Time of ice breakup in spring was similar for both lagoons and ponds, with the exception of one aerated lagoon cell, which became ice-free earlier. Pond water levels did not fluctuate more than 1 m seasonally or annually during the study period. In contrast, water depth varied, on average, 1.75 m seasonally, in a range of 0–3 m, within and among sewage lagoon complexes, and large fluctuations in water depth usually occurred in May and October.

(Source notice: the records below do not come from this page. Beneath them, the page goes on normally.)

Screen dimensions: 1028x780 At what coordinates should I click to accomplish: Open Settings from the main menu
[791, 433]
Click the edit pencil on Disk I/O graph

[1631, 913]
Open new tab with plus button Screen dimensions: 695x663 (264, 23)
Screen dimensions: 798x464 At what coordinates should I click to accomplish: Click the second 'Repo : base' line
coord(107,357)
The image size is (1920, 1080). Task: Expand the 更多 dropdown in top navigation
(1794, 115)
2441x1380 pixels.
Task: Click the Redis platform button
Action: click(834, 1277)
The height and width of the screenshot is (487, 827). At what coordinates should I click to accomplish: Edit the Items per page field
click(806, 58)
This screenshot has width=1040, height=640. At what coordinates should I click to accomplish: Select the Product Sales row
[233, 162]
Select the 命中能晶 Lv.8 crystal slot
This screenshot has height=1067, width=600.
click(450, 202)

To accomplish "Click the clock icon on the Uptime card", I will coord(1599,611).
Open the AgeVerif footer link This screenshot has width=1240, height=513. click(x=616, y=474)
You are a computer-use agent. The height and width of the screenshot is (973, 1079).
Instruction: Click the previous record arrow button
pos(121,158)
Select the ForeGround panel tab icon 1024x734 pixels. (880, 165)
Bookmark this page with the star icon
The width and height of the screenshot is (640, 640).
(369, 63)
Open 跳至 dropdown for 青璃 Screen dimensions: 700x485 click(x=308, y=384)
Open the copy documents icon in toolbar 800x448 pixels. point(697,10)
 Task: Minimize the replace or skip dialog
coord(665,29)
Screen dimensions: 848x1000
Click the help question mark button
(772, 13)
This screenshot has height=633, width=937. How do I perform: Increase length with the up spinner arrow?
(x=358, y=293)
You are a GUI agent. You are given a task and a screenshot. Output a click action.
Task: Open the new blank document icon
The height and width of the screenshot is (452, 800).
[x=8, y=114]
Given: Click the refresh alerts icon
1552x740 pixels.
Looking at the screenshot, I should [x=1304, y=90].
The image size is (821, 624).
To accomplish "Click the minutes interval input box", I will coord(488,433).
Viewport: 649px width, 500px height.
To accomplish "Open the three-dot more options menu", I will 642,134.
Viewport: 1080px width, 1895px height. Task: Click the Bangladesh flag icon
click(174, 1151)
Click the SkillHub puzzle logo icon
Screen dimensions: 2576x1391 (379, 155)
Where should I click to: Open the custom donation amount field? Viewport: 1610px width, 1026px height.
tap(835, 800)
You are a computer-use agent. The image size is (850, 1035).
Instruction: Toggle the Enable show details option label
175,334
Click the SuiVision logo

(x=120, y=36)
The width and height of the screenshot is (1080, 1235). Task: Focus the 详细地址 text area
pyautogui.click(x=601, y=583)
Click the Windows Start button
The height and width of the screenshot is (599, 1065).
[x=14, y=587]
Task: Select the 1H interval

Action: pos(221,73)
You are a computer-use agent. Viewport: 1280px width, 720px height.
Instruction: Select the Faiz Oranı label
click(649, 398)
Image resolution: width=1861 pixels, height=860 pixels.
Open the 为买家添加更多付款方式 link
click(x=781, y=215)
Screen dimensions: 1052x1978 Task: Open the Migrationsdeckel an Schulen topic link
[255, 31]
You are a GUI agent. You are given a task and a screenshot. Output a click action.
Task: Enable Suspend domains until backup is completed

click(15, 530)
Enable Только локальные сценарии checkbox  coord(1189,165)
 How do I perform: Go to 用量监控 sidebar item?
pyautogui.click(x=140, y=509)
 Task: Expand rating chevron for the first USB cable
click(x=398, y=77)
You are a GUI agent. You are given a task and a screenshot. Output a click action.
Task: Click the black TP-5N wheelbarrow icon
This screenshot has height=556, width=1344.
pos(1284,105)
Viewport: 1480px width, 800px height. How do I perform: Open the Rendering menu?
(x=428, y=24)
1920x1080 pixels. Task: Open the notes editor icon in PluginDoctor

In February 1999, when sewage lagoons and beaver ponds were ice-covered, four hen houses were erected equidistantly apart 1–3 m from the edge of the emergent vegetation at each wetland site. It was thought that four hen houses per wetland site were sufficient to provide nesting hens with several alternatives to determine if orientation and placement were important factors of occupancy rate (but see Chouinard 2003). Hen house design was similar to the carpet-style design described by Artmann et al. (2001) and consisted of a 1.0 m tunnel constructed with a wire mesh, lined with a layer of porous polypropylene carpet rolled into a cylinder 0.3 m in diameter and secured onto a wooden plank. To prevent collapse because of heavy snowfall or freezing rain during the winter, re-enforcement rings made of steel rods 6 mm in diameter were placed in all hen houses. Each structure was then attached to a metal pole with a 0.6 m section of PVC tube 0.2 m in diameter as a predator guard. Hen houses were half-filled with brome grass (Bromus spp.). A total of 248 carpet-style hen houses were equally distributed between lagoons and beaver ponds. Each year, before the arrival of hens on the nesting grounds, necessary repairs and maintenance along with the replacement of nesting material were performed for all hen houses. Hen houses were positioned 1 m above the average water level with all entrances perpendicular to the prevailing wind. Some hen houses were reinforced with a second pole to stabilize structures in extreme winds.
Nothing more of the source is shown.